_What you should do_. Copy the listing below word for word, keeping every line in its original order.

-- BEGIN --

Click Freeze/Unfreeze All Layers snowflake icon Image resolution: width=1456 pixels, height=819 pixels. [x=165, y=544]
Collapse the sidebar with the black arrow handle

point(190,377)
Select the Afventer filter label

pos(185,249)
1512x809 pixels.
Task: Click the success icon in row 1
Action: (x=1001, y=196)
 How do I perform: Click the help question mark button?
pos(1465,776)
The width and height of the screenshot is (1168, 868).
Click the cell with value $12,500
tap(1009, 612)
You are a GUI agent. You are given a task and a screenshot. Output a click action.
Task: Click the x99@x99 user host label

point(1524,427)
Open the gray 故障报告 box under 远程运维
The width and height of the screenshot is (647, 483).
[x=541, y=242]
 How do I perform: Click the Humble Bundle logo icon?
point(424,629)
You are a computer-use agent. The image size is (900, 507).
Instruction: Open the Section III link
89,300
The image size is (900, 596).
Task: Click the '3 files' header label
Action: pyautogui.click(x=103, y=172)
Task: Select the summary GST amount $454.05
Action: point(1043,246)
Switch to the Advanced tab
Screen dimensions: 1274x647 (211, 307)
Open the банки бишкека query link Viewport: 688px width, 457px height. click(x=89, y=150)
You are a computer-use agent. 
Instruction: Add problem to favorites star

-- END --

_Expected answer_.
Click Freeze/Unfreeze All Layers snowflake icon Image resolution: width=1456 pixels, height=819 pixels. [x=165, y=544]
Collapse the sidebar with the black arrow handle

point(190,377)
Select the Afventer filter label

pos(185,249)
1512x809 pixels.
Task: Click the success icon in row 1
Action: (x=1001, y=196)
 How do I perform: Click the help question mark button?
pos(1465,776)
The width and height of the screenshot is (1168, 868).
Click the cell with value $12,500
tap(1009, 612)
You are a GUI agent. You are given a task and a screenshot. Output a click action.
Task: Click the x99@x99 user host label

point(1524,427)
Open the gray 故障报告 box under 远程运维
The width and height of the screenshot is (647, 483).
[x=541, y=242]
 How do I perform: Click the Humble Bundle logo icon?
point(424,629)
You are a computer-use agent. The image size is (900, 507).
Instruction: Open the Section III link
89,300
The image size is (900, 596).
Task: Click the '3 files' header label
Action: pyautogui.click(x=103, y=172)
Task: Select the summary GST amount $454.05
Action: point(1043,246)
Switch to the Advanced tab
Screen dimensions: 1274x647 (211, 307)
Open the банки бишкека query link Viewport: 688px width, 457px height. click(x=89, y=150)
You are a computer-use agent. 
Instruction: Add problem to favorites star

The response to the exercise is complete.